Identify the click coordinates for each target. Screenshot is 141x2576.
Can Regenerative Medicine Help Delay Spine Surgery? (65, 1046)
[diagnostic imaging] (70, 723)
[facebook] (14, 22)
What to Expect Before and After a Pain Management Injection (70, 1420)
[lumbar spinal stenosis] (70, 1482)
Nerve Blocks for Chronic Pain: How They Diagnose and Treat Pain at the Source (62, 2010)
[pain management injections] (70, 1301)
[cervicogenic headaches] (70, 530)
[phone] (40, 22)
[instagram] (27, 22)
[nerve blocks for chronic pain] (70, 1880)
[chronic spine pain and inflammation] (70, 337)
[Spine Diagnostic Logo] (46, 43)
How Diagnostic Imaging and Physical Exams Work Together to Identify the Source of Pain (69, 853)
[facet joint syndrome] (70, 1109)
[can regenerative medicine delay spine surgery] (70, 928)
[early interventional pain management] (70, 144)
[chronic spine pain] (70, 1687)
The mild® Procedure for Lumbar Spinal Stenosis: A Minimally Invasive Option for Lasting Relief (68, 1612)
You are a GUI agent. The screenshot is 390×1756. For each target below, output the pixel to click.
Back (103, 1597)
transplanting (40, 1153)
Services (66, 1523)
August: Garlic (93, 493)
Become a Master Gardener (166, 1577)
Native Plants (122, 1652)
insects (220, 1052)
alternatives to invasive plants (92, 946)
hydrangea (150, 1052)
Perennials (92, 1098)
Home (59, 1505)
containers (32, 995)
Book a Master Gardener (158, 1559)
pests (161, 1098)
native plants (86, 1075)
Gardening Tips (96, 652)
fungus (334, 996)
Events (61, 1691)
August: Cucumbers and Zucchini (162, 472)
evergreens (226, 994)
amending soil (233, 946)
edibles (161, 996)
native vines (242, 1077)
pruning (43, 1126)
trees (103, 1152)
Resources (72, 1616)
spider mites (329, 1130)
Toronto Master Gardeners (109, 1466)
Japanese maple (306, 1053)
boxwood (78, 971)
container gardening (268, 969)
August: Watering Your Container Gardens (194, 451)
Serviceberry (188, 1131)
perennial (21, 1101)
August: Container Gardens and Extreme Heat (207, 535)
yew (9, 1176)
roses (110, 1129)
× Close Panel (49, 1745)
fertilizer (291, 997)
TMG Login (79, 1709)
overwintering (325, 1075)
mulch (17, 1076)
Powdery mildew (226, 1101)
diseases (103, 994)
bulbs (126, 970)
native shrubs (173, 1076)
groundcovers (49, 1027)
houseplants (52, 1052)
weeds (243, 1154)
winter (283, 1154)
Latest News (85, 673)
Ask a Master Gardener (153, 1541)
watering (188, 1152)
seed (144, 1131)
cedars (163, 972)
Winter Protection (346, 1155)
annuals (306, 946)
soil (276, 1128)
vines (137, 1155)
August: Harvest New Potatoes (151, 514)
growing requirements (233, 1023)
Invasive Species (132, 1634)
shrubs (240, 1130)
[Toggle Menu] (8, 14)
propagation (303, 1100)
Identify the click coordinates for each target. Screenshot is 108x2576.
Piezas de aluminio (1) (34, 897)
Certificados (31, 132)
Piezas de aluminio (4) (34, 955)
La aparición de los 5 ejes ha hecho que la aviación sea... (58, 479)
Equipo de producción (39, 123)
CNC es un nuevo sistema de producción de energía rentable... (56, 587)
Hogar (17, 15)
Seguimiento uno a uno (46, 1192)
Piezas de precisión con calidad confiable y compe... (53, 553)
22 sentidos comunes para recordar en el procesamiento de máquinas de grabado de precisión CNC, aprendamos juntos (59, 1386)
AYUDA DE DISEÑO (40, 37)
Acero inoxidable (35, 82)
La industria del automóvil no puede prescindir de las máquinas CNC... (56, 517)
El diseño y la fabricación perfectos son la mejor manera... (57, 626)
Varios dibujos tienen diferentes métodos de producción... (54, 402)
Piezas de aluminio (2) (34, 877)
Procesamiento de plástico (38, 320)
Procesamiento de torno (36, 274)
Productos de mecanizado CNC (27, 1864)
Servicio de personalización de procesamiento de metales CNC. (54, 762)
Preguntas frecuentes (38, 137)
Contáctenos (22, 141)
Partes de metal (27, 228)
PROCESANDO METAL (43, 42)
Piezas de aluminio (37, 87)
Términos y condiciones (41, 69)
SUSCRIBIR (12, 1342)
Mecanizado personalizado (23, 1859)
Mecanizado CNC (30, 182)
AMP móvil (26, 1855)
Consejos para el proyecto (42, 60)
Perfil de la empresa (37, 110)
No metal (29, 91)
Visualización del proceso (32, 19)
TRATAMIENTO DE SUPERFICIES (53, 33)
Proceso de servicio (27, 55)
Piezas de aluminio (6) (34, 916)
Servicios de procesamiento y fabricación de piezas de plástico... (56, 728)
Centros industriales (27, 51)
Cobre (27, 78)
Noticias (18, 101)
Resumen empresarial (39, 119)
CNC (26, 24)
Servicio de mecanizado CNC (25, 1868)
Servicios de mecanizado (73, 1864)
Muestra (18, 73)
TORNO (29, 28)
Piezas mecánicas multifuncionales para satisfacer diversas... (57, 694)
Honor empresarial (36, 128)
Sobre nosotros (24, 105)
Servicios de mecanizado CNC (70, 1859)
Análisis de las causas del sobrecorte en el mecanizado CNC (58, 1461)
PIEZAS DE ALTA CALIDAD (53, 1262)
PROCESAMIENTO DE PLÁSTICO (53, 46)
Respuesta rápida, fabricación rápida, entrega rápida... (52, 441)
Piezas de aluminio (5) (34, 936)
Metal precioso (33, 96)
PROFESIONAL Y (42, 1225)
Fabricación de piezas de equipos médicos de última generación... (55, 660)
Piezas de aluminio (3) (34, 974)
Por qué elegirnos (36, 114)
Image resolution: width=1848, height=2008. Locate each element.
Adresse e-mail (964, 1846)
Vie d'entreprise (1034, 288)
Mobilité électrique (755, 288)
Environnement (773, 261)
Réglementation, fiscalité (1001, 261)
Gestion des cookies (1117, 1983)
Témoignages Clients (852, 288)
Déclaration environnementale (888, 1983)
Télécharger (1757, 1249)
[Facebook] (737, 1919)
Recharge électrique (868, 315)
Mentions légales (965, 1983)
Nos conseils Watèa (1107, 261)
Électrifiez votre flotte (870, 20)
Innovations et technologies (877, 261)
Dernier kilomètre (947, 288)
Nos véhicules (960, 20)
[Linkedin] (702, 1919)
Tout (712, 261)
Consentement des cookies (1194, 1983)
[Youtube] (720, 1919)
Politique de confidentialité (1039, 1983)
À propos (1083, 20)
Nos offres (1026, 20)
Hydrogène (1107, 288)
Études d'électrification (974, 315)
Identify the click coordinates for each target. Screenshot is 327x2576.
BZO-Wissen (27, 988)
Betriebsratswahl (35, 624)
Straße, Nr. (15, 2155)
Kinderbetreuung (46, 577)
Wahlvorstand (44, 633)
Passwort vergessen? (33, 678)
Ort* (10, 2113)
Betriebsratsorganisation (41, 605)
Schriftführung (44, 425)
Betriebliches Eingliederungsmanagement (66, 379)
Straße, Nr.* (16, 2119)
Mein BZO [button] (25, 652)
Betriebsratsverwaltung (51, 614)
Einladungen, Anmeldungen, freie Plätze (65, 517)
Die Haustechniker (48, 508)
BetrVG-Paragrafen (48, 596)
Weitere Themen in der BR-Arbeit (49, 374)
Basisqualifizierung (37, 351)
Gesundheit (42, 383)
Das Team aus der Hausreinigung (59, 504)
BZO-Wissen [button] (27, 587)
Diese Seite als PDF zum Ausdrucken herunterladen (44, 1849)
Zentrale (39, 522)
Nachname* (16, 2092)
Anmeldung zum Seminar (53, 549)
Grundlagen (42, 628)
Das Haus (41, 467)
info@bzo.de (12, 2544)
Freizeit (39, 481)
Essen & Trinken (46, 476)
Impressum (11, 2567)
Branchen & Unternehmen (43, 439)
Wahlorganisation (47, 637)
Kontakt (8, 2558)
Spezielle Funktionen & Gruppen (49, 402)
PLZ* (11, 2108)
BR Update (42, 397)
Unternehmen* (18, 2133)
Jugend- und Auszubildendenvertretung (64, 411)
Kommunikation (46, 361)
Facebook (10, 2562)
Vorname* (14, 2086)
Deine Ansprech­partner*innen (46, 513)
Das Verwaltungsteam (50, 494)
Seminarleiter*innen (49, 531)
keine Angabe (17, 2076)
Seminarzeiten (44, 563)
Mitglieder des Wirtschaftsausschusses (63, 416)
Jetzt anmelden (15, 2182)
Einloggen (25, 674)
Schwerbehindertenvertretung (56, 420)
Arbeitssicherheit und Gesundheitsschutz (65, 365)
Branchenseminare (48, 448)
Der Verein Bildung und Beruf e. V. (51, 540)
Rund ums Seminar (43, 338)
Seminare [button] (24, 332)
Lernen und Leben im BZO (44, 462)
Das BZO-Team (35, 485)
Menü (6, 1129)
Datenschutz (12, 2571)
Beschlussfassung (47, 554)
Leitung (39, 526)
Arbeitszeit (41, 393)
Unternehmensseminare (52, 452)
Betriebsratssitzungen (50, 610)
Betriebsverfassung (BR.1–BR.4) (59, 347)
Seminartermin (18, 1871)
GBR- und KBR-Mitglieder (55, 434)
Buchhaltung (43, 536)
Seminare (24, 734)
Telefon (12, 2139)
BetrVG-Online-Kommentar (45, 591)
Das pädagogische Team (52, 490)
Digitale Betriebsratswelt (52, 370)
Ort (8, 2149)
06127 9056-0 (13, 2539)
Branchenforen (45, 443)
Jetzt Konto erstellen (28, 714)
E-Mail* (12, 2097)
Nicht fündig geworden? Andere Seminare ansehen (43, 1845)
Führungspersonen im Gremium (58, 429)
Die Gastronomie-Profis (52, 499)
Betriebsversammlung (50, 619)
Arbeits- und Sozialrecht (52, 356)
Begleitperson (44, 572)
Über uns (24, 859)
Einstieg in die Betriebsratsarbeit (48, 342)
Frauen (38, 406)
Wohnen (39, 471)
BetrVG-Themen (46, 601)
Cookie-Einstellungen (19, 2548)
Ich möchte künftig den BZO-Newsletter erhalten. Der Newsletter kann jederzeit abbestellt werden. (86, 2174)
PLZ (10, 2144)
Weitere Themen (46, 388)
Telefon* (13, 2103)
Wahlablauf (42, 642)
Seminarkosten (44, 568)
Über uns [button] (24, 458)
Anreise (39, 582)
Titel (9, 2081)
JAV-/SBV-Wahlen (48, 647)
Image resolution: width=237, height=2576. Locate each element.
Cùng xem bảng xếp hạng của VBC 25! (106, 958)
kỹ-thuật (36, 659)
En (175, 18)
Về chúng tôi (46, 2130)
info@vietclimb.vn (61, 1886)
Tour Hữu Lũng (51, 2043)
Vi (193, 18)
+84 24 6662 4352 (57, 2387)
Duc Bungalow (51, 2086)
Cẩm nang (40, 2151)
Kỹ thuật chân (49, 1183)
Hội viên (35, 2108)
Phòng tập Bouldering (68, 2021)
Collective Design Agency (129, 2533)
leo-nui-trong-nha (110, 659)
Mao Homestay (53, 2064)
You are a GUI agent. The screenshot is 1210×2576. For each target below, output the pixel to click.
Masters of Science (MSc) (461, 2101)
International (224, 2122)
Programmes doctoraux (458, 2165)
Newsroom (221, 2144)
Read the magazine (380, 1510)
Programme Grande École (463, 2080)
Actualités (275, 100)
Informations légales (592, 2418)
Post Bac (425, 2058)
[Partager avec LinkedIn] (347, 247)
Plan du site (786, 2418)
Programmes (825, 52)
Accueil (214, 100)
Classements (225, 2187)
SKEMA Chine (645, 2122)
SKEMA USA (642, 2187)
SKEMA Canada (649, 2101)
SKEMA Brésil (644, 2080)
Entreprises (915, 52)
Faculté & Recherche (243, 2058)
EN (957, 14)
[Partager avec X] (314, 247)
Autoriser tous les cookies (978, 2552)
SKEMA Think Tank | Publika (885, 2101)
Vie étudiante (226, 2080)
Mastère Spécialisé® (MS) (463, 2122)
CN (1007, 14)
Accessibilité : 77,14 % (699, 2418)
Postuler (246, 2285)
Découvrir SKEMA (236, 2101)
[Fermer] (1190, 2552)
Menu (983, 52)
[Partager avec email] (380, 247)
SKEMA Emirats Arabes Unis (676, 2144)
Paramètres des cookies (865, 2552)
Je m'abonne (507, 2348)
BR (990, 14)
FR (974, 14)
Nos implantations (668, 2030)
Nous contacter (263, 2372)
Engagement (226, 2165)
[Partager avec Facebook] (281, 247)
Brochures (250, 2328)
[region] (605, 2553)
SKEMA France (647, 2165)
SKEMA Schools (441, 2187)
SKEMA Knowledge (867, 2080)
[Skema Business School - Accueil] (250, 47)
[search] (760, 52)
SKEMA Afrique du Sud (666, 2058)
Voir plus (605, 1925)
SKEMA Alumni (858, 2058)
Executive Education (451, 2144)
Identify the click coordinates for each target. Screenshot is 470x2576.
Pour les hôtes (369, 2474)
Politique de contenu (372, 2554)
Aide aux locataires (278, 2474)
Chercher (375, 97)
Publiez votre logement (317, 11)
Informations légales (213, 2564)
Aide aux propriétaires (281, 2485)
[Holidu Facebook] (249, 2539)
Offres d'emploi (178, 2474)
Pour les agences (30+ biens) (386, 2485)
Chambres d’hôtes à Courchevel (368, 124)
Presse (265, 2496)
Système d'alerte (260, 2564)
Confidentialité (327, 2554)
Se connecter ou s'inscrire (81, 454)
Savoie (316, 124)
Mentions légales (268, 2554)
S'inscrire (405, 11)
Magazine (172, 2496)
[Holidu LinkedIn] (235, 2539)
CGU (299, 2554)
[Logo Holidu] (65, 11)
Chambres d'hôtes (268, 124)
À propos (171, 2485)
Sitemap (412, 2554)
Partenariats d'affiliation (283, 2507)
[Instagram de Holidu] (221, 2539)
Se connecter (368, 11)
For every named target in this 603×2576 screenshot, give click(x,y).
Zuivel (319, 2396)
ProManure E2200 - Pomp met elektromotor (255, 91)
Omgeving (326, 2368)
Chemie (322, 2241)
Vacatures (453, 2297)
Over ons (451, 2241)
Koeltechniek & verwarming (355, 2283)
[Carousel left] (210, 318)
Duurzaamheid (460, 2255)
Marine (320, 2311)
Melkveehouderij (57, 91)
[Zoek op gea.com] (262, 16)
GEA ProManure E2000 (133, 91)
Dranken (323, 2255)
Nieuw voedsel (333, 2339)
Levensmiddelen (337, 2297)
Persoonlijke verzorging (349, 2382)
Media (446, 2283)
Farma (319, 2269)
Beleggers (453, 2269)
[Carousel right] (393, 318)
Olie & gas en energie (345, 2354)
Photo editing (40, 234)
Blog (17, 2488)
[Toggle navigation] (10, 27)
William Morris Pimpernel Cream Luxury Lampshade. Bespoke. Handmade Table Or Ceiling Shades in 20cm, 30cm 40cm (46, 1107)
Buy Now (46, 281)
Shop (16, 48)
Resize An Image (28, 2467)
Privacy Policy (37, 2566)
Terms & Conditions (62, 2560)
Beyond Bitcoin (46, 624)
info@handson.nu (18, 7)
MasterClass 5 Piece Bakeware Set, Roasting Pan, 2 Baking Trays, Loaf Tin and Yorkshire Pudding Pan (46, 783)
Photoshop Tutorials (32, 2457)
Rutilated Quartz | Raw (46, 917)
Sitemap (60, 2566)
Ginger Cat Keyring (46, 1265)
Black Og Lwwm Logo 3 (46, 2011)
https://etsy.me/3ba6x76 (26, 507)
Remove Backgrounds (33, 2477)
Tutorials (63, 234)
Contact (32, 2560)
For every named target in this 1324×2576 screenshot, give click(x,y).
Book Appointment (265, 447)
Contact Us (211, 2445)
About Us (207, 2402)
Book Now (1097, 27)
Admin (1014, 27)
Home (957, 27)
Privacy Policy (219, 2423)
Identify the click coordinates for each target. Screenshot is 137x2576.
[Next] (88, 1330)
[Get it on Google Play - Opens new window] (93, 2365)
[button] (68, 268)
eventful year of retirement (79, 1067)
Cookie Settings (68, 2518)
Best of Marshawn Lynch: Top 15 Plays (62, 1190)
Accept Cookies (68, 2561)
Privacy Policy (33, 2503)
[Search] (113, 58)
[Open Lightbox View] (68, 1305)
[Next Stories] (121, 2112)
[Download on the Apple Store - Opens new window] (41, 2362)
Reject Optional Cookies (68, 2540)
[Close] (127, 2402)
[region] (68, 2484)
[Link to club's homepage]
______
# [Work to complete]
What are the lines, exactly as written above, from the line with "Piezas de aluminio (2) (34, 877)" to the line with "Tout (712, 261)", both included? Output only those.

# [Exercise answer]
Piezas de aluminio (2) (34, 877)
Procesamiento de plástico (38, 320)
Procesamiento de torno (36, 274)
Productos de mecanizado CNC (27, 1864)
Servicio de personalización de procesamiento de metales CNC. (54, 762)
Preguntas frecuentes (38, 137)
Contáctenos (22, 141)
Partes de metal (27, 228)
PROCESANDO METAL (43, 42)
Piezas de aluminio (37, 87)
Términos y condiciones (41, 69)
SUSCRIBIR (12, 1342)
Mecanizado personalizado (23, 1859)
Mecanizado CNC (30, 182)
AMP móvil (26, 1855)
Consejos para el proyecto (42, 60)
Perfil de la empresa (37, 110)
No metal (29, 91)
Visualización del proceso (32, 19)
TRATAMIENTO DE SUPERFICIES (53, 33)
Proceso de servicio (27, 55)
Piezas de aluminio (6) (34, 916)
Servicios de procesamiento y fabricación de piezas de plástico... (56, 728)
Centros industriales (27, 51)
Cobre (27, 78)
Noticias (18, 101)
Resumen empresarial (39, 119)
CNC (26, 24)
Servicio de mecanizado CNC (25, 1868)
Servicios de mecanizado (73, 1864)
Muestra (18, 73)
TORNO (29, 28)
Piezas mecánicas multifuncionales para satisfacer diversas... (57, 694)
Honor empresarial (36, 128)
Sobre nosotros (24, 105)
Servicios de mecanizado CNC (70, 1859)
Análisis de las causas del sobrecorte en el mecanizado CNC (58, 1461)
PIEZAS DE ALTA CALIDAD (53, 1262)
PROCESAMIENTO DE PLÁSTICO (53, 46)
Respuesta rápida, fabricación rápida, entrega rápida... (52, 441)
Piezas de aluminio (5) (34, 936)
Metal precioso (33, 96)
PROFESIONAL Y (42, 1225)
Fabricación de piezas de equipos médicos de última generación... (55, 660)
Piezas de aluminio (3) (34, 974)
Por qué elegirnos (36, 114)
Image resolution: width=1848, height=2008. Locate each element.
Adresse e-mail (964, 1846)
Vie d'entreprise (1034, 288)
Mobilité électrique (755, 288)
Environnement (773, 261)
Réglementation, fiscalité (1001, 261)
Gestion des cookies (1117, 1983)
Témoignages Clients (852, 288)
Déclaration environnementale (888, 1983)
Télécharger (1757, 1249)
[Facebook] (737, 1919)
Recharge électrique (868, 315)
Mentions légales (965, 1983)
Nos conseils Watèa (1107, 261)
Électrifiez votre flotte (870, 20)
Innovations et technologies (877, 261)
Dernier kilomètre (947, 288)
Nos véhicules (960, 20)
[Linkedin] (702, 1919)
Tout (712, 261)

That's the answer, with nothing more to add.